- _Objectifs_
1/ Répondez aux questions suivantes d'après l'extrait sur l'entente entre compagnies d'assurances, en marquant chaque réponse comme sa question :
(a) Selon les pièces versées au dossier, de combien les primes étaient-elles en moyenne supérieures ?
(b) En vertu de quel article de la loi sur la protection de la concurrence les compagnies d'assurances ont-elles soutenu l'incompétence du Giudice di pace di Bitonto ?
(c) Quelle procédure est décrite comme plus longue et plus onéreuse que celle devant le Giudice di pace ?
2/ Recopiez, s'il vous plaît, le passage de l'extrait sur l'entente entre compagnies d'assurances qui commence par les mots contenant « 15. Les pièces » et se termine par « préjudice était prescrit. ».
3/ Dressez la liste de tous les numéros de paragraphe qui figurent dans l'extrait sur l'entente entre compagnies d'assurances.

- _Extrait du texte_

• • • • • • •

15. Les pièces versées au dossier révèlent que les primes étaient en moyenne de 20 % supérieures à celles qui auraient été appliquées en l’absence d’accord entre les compagnies d’assurances.

16. Les compagnies d’assurances ont fait valoir au cours de la procédure nationale que le Giudice di pace di Bitonto était incompétent en vertu de l’article 33 de la loi sur la protection de la concurrence et que droit à la restitution et/ou à l’indemnisation du préjudice était prescrit.

17. Étant donné que des compagnies d’assurances d’autres États membres opéraient aussi en Italie et qu’elles ont participé à l’accord constaté par l’AGCM, le juge de renvoi estime que l’accord litigieux méconnaît aussi l’article 81 CE. Ce type d’accord est donc nul en vertu de l’article 81, paragraphe 2, CE.

18. Le juge de renvoi considère que tout tiers, dont le consommateur et l’utilisateur final d’un service, est en droit d’invoquer la nullité d’une entente interdite en vertu de l’article 81, paragraphe 1, CE et de demander à être indemnisé s’il existe un lien de causalité entre le préjudice subi et l’accord interdit.

19. Dans ce cas, une disposition comme l’article 33 de la loi 287/90 est réputée contraire au droit communautaire. En effet, une procédure devant la Corte d’appello est plus longue et plus onéreuse qu’une procédure devant le Giudice di pace, ce qui serait susceptible d’affecter l’efficacité de l’article 81 CE.

20. Le juge de renvoi a aussi des doutes sur le point de savoir si les délais de prescription auxquels sont soumis les recours en indemnité et le montant des indemnités à verser, tels qu’ils sont fixés par le droit national, sont compatibles avec l’article 81 CE.

• • • • • • •

- _Données recueillies_
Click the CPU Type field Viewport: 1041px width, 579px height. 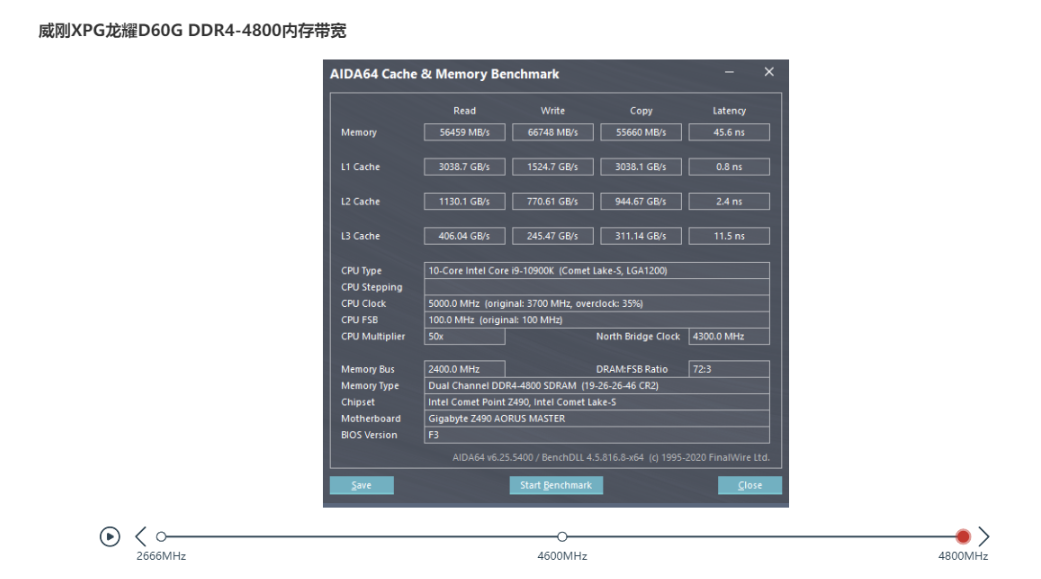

• • • • • • •

- _Résultats attendus_
1/
(a) De 20 %.
(b) L'article 33.
(c) Une procédure devant la Corte d'appello.

2/
15. Les pièces versées au dossier révèlent que les primes étaient en moyenne de 20 % supérieures à celles qui auraient été appliquées en l’absence d’accord entre les compagnies d’assurances.

16. Les compagnies d’assurances ont fait valoir au cours de la procédure nationale que le Giudice di pace di Bitonto était incompétent en vertu de l’article 33 de la loi sur la protection de la concurrence et que droit à la restitution et/ou à l’indemnisation du préjudice était prescrit.

3/ 15, 16, 17, 18, 19, 20